GM’s Shares Are Surging on News of This Possible Acquisition
Shares in General Motors rose 4% on opening Tuesday morning in New York after France’s PSA Group, which makes the Peugeot and Citroen brands, confirmed that it is looking at buying GM’s struggling European operations.
In a press release, PSA said that it “is exploring numerous strategic initiatives aiming at improving its profitability and operational efficiency, including a potential acquisition of Opel / Vauxhall.” (The bulk of GM’s operations in Europe go under the Opel badge. It uses the Vauxhall brand in the U.K., but all the engineering is done at Opel’s headquarters near Frankfurt.) GM subsequently put out a largely identical statement.
“There can be no assurance that an agreement will be reached,” the French company added.
A combination between the two would have around 16% of the European car market, and would take PSA (PUGOY) above its French rival Renault (RNSDF). By the same token, it could also make future cuts in capacity easier if the market cools off. The two companies have over 20 plants scattered across Europe. According to the European Automakers’ Association ACEA, sales growth will slow to 1% this year, after a solid 6.8% rise in 2016.
Peugeot shares were up 3.8% in Paris on the news, having earlier hit a 20-month high.
If it happens, the deal would build on the global alliance that PSA and GM launched five years ago, hoping to cut costs by sharing vehicle platforms and components, and pooling their purchasing activities. The companies currently cooperate on products based on Peugeot’s crossover platforms, with Opel due to launch the first fruit of the alliance, the Crossland X, later this year.

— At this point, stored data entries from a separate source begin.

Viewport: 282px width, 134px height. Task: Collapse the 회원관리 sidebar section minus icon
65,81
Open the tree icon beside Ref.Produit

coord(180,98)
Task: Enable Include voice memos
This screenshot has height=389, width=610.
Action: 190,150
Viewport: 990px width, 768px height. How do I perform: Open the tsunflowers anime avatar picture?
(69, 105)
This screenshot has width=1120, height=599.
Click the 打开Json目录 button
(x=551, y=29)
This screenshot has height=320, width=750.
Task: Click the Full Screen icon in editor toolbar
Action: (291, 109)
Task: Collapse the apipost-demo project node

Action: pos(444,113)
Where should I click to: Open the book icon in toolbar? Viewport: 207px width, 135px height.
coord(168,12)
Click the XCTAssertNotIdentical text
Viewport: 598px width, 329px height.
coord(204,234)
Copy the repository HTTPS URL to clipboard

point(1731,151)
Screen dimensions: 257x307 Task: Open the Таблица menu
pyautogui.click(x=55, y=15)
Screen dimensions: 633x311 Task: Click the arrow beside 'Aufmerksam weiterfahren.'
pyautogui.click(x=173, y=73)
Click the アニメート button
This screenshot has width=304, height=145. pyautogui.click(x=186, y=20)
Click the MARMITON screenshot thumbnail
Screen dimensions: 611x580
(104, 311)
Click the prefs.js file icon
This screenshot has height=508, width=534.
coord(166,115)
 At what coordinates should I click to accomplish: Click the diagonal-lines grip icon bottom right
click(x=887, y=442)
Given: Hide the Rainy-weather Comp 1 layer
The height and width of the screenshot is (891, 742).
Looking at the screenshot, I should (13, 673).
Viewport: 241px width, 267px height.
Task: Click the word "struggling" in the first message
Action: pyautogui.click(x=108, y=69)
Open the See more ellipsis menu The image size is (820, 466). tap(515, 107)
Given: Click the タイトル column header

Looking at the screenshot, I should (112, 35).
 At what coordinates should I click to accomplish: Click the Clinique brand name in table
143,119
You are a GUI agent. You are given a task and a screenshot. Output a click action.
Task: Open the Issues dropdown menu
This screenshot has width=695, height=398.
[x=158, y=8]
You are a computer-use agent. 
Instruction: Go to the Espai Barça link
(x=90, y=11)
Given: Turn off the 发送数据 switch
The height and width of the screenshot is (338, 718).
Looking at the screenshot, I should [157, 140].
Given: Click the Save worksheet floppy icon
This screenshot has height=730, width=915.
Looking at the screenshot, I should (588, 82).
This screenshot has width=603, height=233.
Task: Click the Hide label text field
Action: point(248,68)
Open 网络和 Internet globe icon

GM had taken a 7% stake in the smaller French group in 2012 as part of the alliance, but had sold it to institutional investors a year later as PSA turned to the French government and to China’s Dongfeng Automotive for a bailout. They both now hold stakes of 13% in PSA.
PSA’s statement didn’t say whether it would consider using equity on either side of the deal, and a spokesman declined to add any further comment.
Back in 2012, GM and PSA were loss-making, both having required rescuing from bankruptcy after the financial crisis and Great Recession that followed it. Both have made convincing recoveries since then, but GM’s recovery in Europe—where it had lost money every year since 2000—has lagged behind. GM (GM) had originally hoped to break even in Europe last year, but was blown off course by a $300 million currency loss due to the drop in the pound after the U.K.’s vote to leave the EU. That badly hit the dollar value of its British sales in the U.K., and took the shine off an otherwise impressive set of results for the U.S.’s biggest automaker last year.
While Opel did gain some market share in its key home market of Germany as a result of the Volkwagen (VLKAY) emissions scandal in 2016, at 7.3% it languished well short of its biggest rival. Europe-wide, the VW group, which also includes such as Audi, Porsche and Skoda, had a market share of just over 24% in 2016, while PSA and Opel together had some 16.3%.
An outright acquisition of Opel and Vauxhall would likely require antitrust approval in the EU, and would also likely run into strong opposition from labor unions at both companies. Reuters quoted the IG Metall union that represents Opel workers as saying that “If it is true that GM and PSA held talks with the aim of selling Opel/Vauxhall, it would be an unprecedented breach of all German and European co-determination rights.”
‘Co-determination’ (Mitbestimmung) is the principle by which labor gets a big say in corporate decision-making in Germany, a principle that is often credited with keeping industrial peace in the country, but at the cost of making firms slow to respond to threats to their business.
UPDATE: This article has been updated to include reaction from IG Metall and details of the current collaboration between the two companies.